Peneliti Forum Masyarakat Peduli Parlemen Indonesia (Formappi) Lucius Karus mengatakan, kenaikan tunjangan idealnya merupakan bentuk apresiasi terhadap kinerja DPRD DKI. Namun saat ini belumlah tepat.
"Kenaikan tunjangan DPRD ini diambil pada saat DPRD sendiri tak bisa membuktikan kerja mereka untuk kepentingan rakyat. Hanya karena mereka kompak mengeluh, pemerintah merespons dengan mengeluarkan PP 18/2017," ucap Lucius kepada Liputan6.com, Selasa (11/7/2017).
Advertisement
"Padahal kita tahu politikus di era pragmatis kita saat ini, pasti akan selalu mengeluh berkekurangan. Karena mereka mengandalkan uang dan bukan kinerja, agar mendapatkan simpati dari rakyat," dia melanjutkan.
Menurut Lucius, sama sekali tak ada jaminan bahwa kenaikan anggaran akan membantu meningkatkan kinerja DPRD. Masalah selama ini bukan melulu karena terbatasnya anggaran, tetapi karena mental anggota dewan yang malas hingga membuat kinerja mereka selalu rendah.
"Jadi urgensi yang dijadikan alasan bagi kenaikan tunjangan, yakni untuk meningkatkan kinerja sama sekali mengada-ada.
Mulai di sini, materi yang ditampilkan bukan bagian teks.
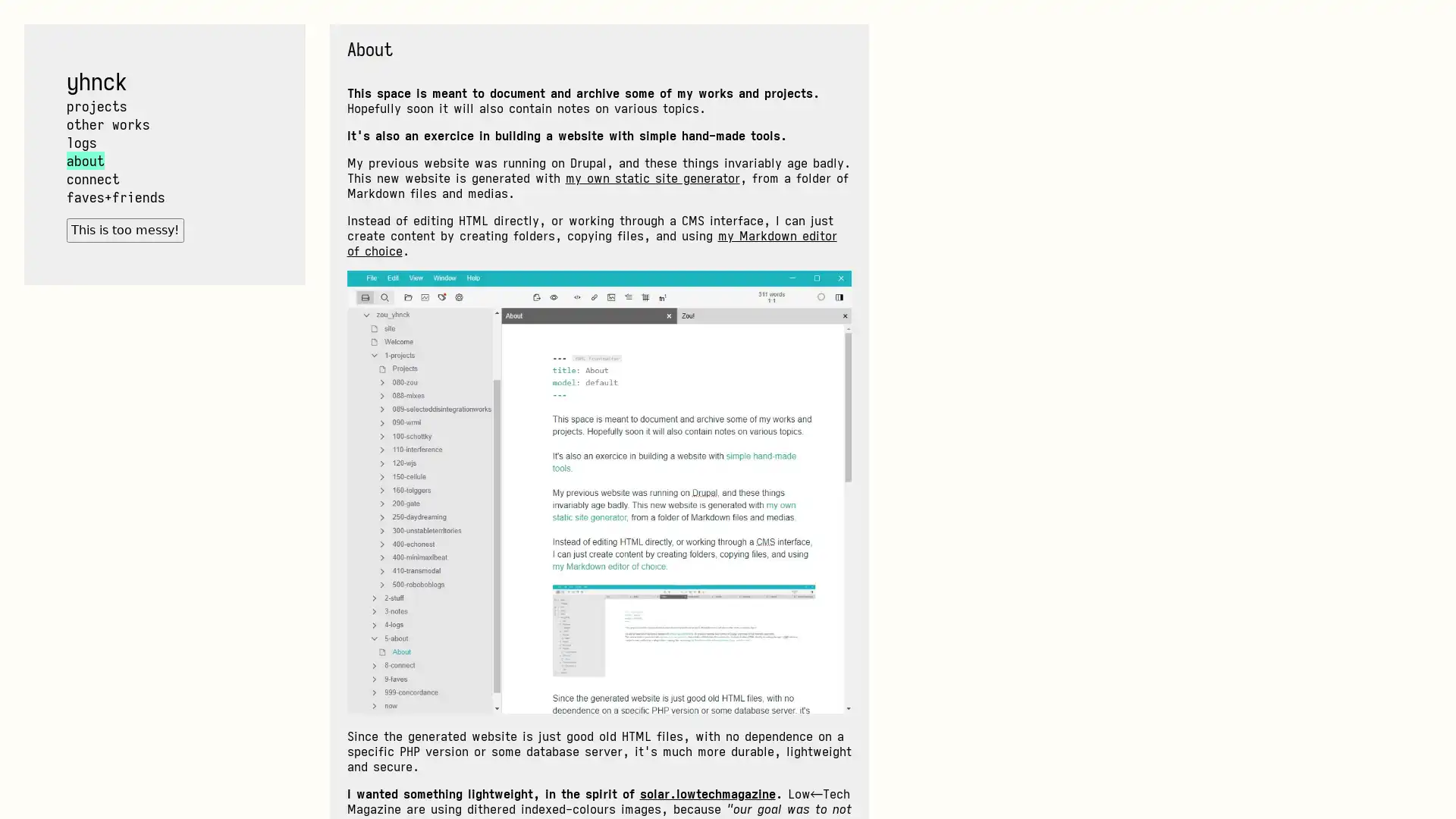 The width and height of the screenshot is (1456, 819). What do you see at coordinates (124, 230) in the screenshot?
I see `This is too messy!` at bounding box center [124, 230].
Tak ada bukti bahwa dalam kondisi anggaran yang memadai, DPRD akan lebih digdaya dalam bekerja. Kan penyusunan Perda tak pernah kekurangan anggaran, lalu kenapa Perda yang dihasilkan terbatas?" dia menanyakan.
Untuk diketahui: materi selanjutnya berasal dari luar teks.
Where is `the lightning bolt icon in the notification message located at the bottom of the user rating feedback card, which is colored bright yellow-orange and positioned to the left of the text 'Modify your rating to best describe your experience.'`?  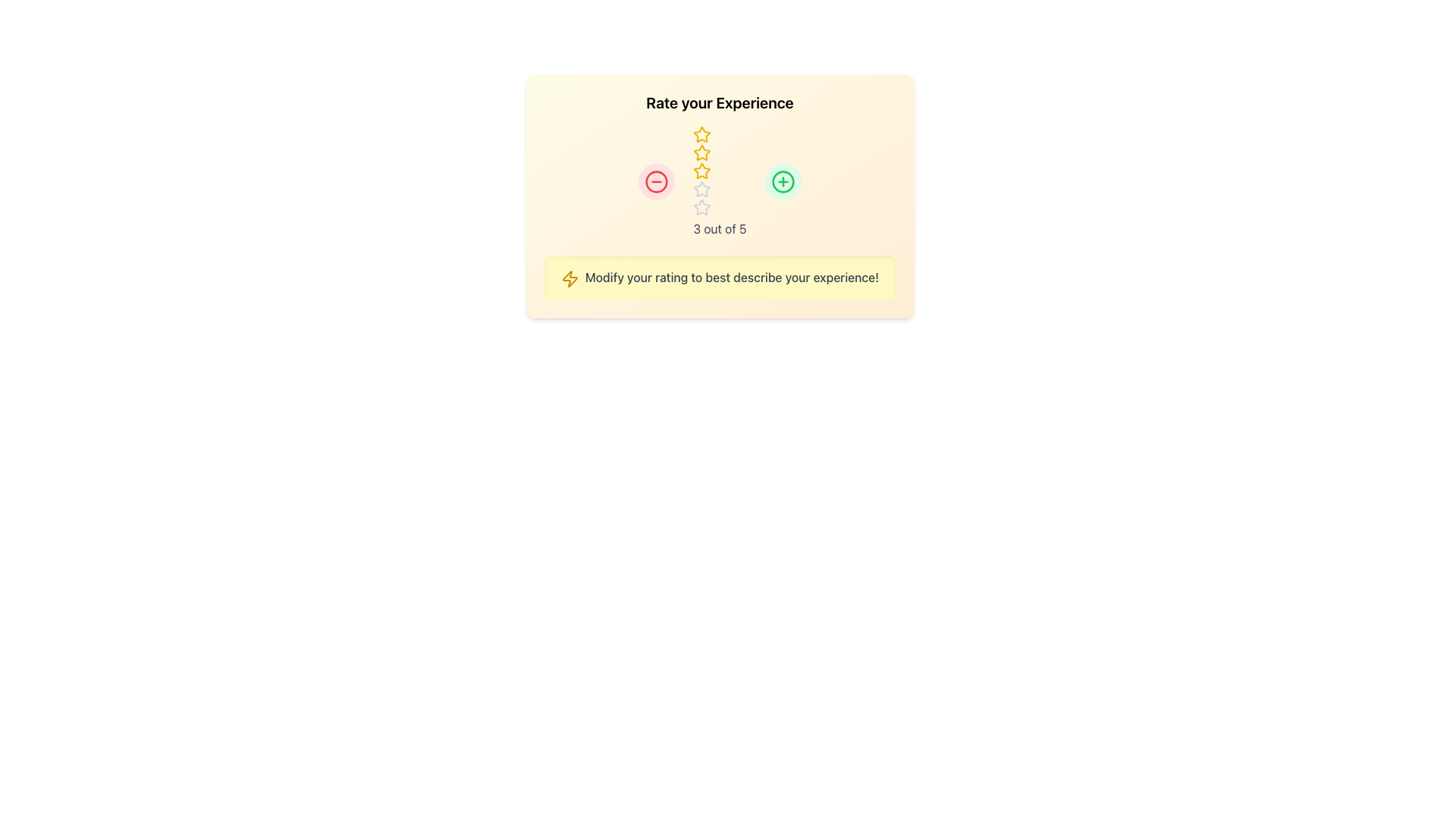 the lightning bolt icon in the notification message located at the bottom of the user rating feedback card, which is colored bright yellow-orange and positioned to the left of the text 'Modify your rating to best describe your experience.' is located at coordinates (569, 278).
Jadi, kata Lucius, alih-alih membantu mendorong perbaikan kinerja DPRD DKI, kebijakan penambahan tunjangan ini malah bisa merusak kinerja anggota dewan.
"Dengan semakin banyaknya uang yang diterima, anggota DPRD merasa tak ada tantangan. Mereka bisa seenaknya bekerja. Apalagi di PP juga sudah diberi kelonggaran dalam hal pertanggung jawaban. Jadi uang ini benar-benar dana segar yang bisa dipakai untuk apa saja, termasuk untuk urusan yang sangat personal," Lucius menandaskan.